By Faranak Bakhtiari

International Mountain Day: natural treasure must be protected

December 11, 2019 - 18:39

TEHRAN – Mountains have long been home to people and a source of freshwater, however, they are currently under threat due to climate change and overexploitation, so this is the time to take steps toward protecting the nature’s valuable treasure.

Launched in 1992 as part of the action plan Agenda 21 of the Conference on Environment and Development, the International Mountain Day is celebrated annually on December 11.

The increasing attention to the importance of mountains led the UN to declare 2002 the UN International Year of Mountains. The first international day was celebrated for the first time the following year, 2003.

Mountains are home of 15 percent of the world´s population and a quarter of the world’s land animals and plants, in addition to providing fresh water to half of humanity, so their conservation is a key factor for sustainable development.

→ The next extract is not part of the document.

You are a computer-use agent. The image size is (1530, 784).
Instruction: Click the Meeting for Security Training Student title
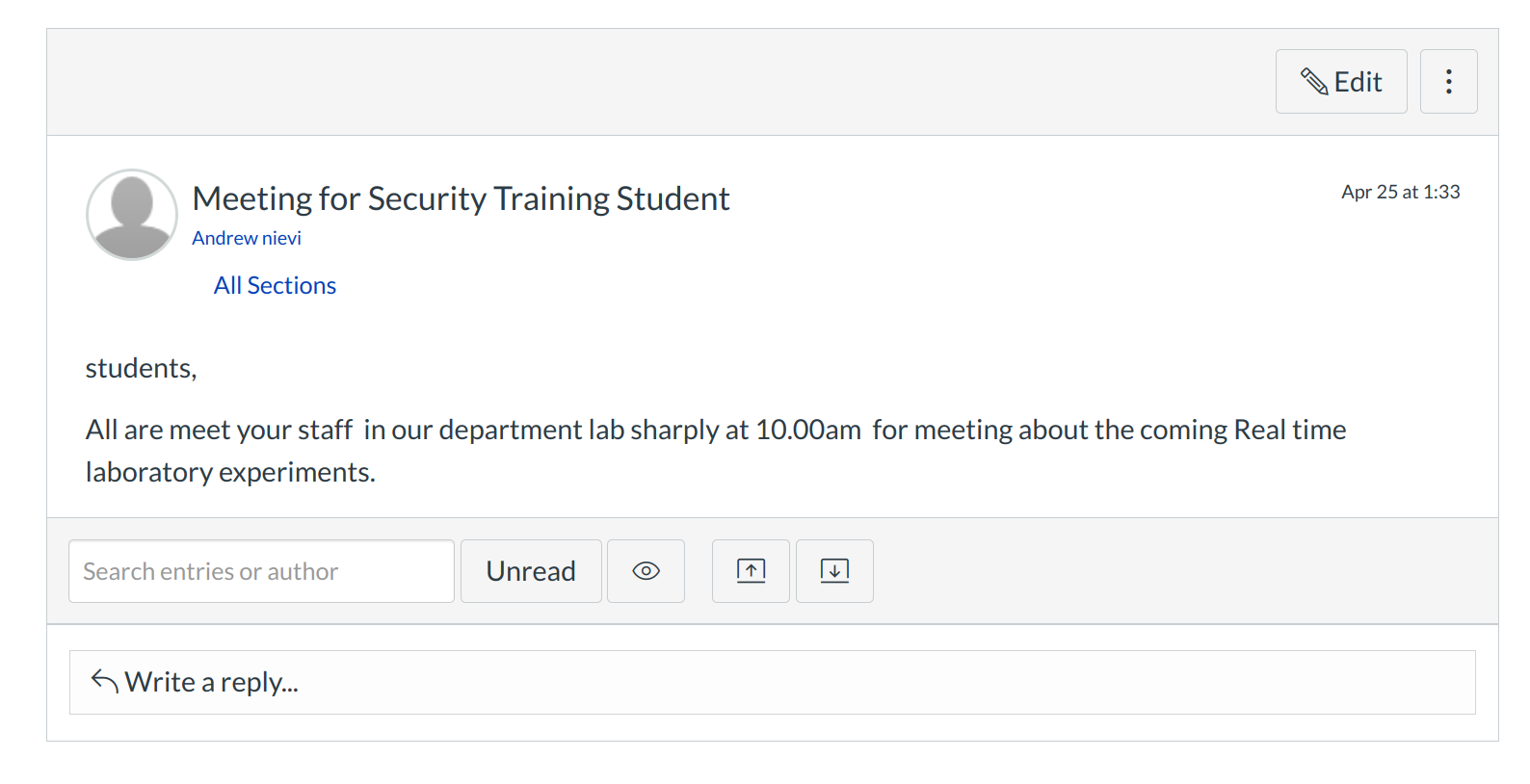[x=461, y=198]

Because all kinds of precious metals and stones, coal, and other raw materials are hidden in the heart of the mountains, they have always been encroached by a human; also due to agricultural lands which are used for forage production, herbs, livestock breeding, production of meat, dairy and all kinds of food.

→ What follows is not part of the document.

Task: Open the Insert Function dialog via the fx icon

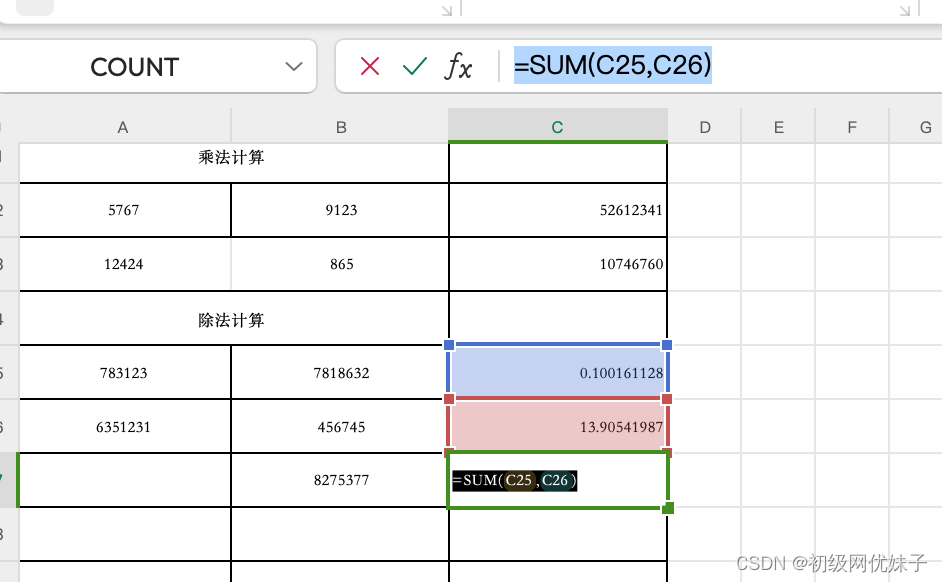Action: [x=459, y=66]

Unfortunately, mountains are under threat from climate change and overexploitation, as mountain glaciers are melting at unprecedented rates, affecting freshwater supplies downstream for millions of people, so there should be measures to take care of these natural treasures.

This year, International Mountain Day held with a theme of “Mountains Matter for Youth”, which was a chance to highlight that for rural youth, living in the mountains can be hard. Migration from the mountains leads to abandoned agriculture, land degradation and a loss of ancient cultural traditions.

Education and training, market access, diverse employment opportunities, and good public services can ensure a brighter future for young people in the mountains.

Mountains require public, government participation 

Hossein Abiri-Golpayegani, director of green mountain association said that for thousands of years, a significant portion of human communities are living in the mountains and make a living through the mountainous areas, but over the last few decades, human has brought a wide range of mountainous areas under its control for exploitation, which turned to a main concern for the current generation.

Since humans have learned from experience that mountainous areas are one of the lucrative resources, various types of development plans have begun in these areas, and unfortunately, sometimes over-exploitation has caused irreparable damages, which requires a lot of funds to compensate, he lamented.

Referring to Iran’s mountains namely, Alborz, Zagros, Alvand, Binaloud, Damavand, Sabalan, Sahand, Dena and Taftan, he noted that Iran is one of the few countries in the world that are mostly covered with mountainous areas, and natural resources, while this multiplies our task of protecting this valuable ecosystem.

About 90 percent of the world's drinking water originates from the mountains, which can be stored underground through springs, marshes, wells or through rivers and streams or behind dams, he said.

He went on to add that “pristine forests, rare plant and animal species in the mountainous areas have made this precious ecosystem more valuable.

The good weather in the mountainous areas attracts many tourists in different seasons, especially during the hot season, and even this has led to the formation of human civilizations.”

Most of the sites, resorts, waterfalls, caves, monuments, as well as beautiful wildflowers, are abundant in the mountains, he stated, adding, the benefits of mountainous areas are not limited to a specific public or private sector, so that the whole people, private and public sectors must work together to protect it.

So many people make a living by working daily in the mountainous areas, and now if some poachers try to destroy the mountains for their own benefit must be pushed and prevented, he highlighted. 

The government can decide on sustainable development of such areas, and locals must consider the national interests of the country and use the natural resources in a proper way and hand it over to the next generations, he concluded.

Iran’s mountainous areas

Nearly, two-thirds of Iran is covered with mountains, the main mountain chain is the Zagros Mountains that bisect the country from northwest to southeast, many peaks in the Zagros exceed 3,000 meters above sea level, and in the south-central region of the country, there are at least five peaks that are over 4,000 meters.

As the Zagros continue into southeastern Iran, the average elevation of the peaks declines dramatically to under 1,500 meters. Rimming the Caspian Sea littoral is another chain of mountains, the narrow but high Alborz Mountains. Volcanic Mount Damavand, 5,610 meters, located in the center of the Alborz, is not only the country's highest peak but also the highest mountain on the Eurasian landmass west of the Hindu Kush.

The center of Iran consists of several closed basins that collectively are referred to as the Central Plateau. The average elevation of this plateau is about 900 meters, but several of the mountains that tower over the plateau exceed 3,000 meters.